I am fascinated with how people gather in spaces that are important to them. More to the point, I am drawn to the circles that people gather in. As a teacher for 25 years, I have long found it very difficult to teach in a room where desks are in long straight rows, all facing one direction. There is an implicit message there: the many matter less than the one, and the many are there for the one. The one speaks and the many listen. The one is in control and the many are controlled.
I try, as best I might in the crowded classrooms of today, to create circles in my classroom. Often, the circle one can creation with 35 students in a room requires imagination, but it’s the effect I am looking for. I want a space where with some ease, everyone in the room can see everyone in the room. At any given moment, everyone is the focus and no one is the focus. I want a space that suggests that we are working together and that our work is very much like a conversation where people take turns speaking and listening. I want a space where everyone there feels safe, accepted, and welcome.

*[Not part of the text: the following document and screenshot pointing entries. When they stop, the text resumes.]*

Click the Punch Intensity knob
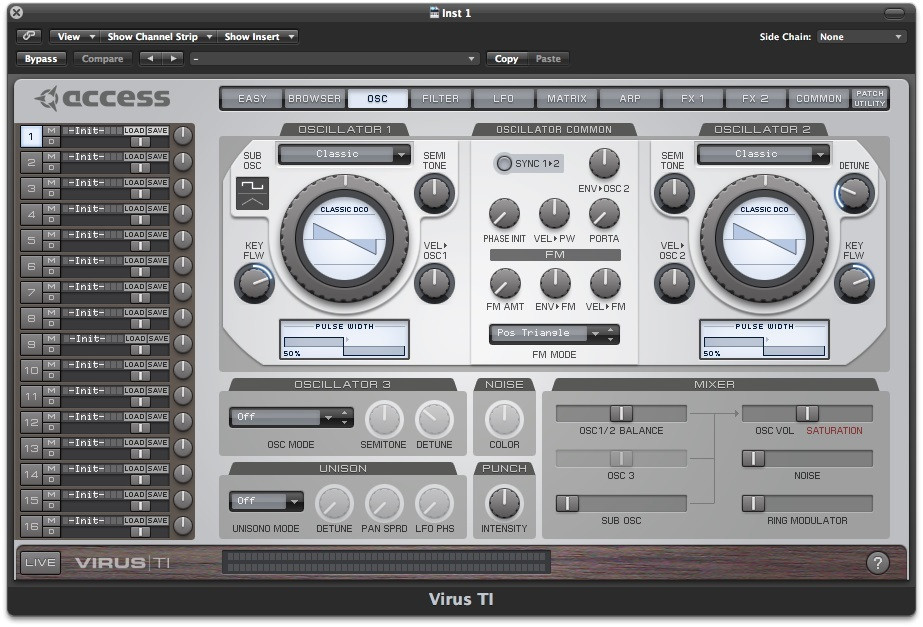923x627 pixels. click(x=504, y=504)
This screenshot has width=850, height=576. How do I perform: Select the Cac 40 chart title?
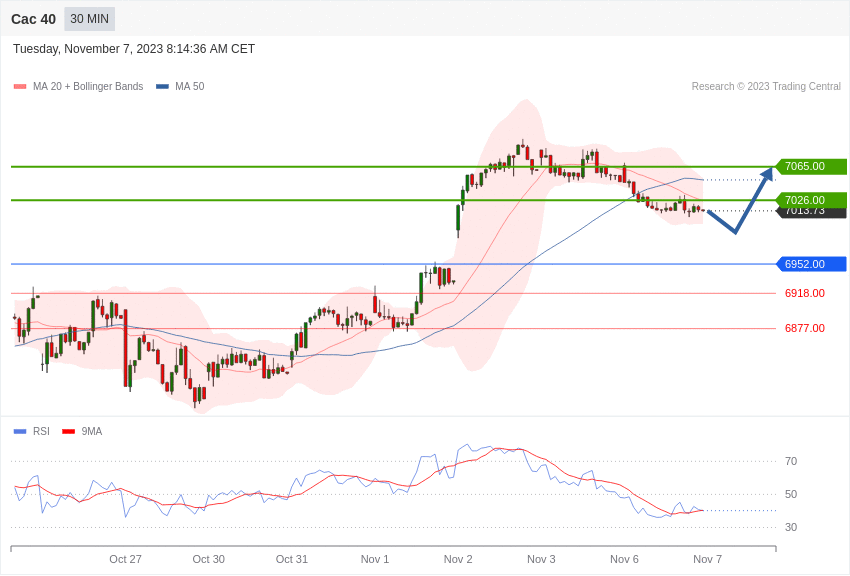coord(33,19)
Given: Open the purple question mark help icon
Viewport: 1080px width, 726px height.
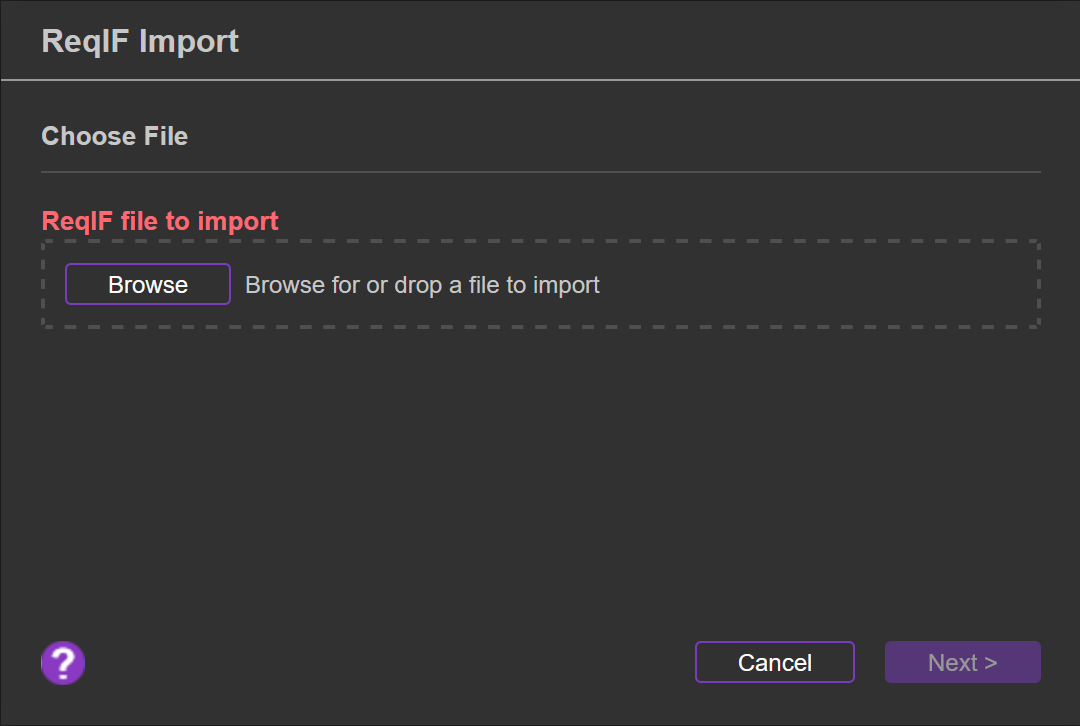Looking at the screenshot, I should [x=63, y=662].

Circles imply that to me. Circles, however we configure them, create the experience of sheltering walls. They create intimacy. They create a mutuality that cannot be escaped unless one leaves the circle. Herein is the spiritual challenge of circles, as I see it: only when human beings gather themselves in circles can we offer each other the experience of sheltering walls, and when we do, we begin to face into each other’s eyes, hearts and persona lives. We cannot sit in circles and remain anonymous, even if we all agreed to. Facing into each other, be not only become for each other sheltering walls, but we become more visible to each other, more vulnerable, and as a result, more fragile. As we create sheltering walls, we actually find in each other what is in need of shelter. As circles gather us up, they, quite powerfully, tear us open.
That’s the promise and the risk of creating circles, of becoming sheltering walls.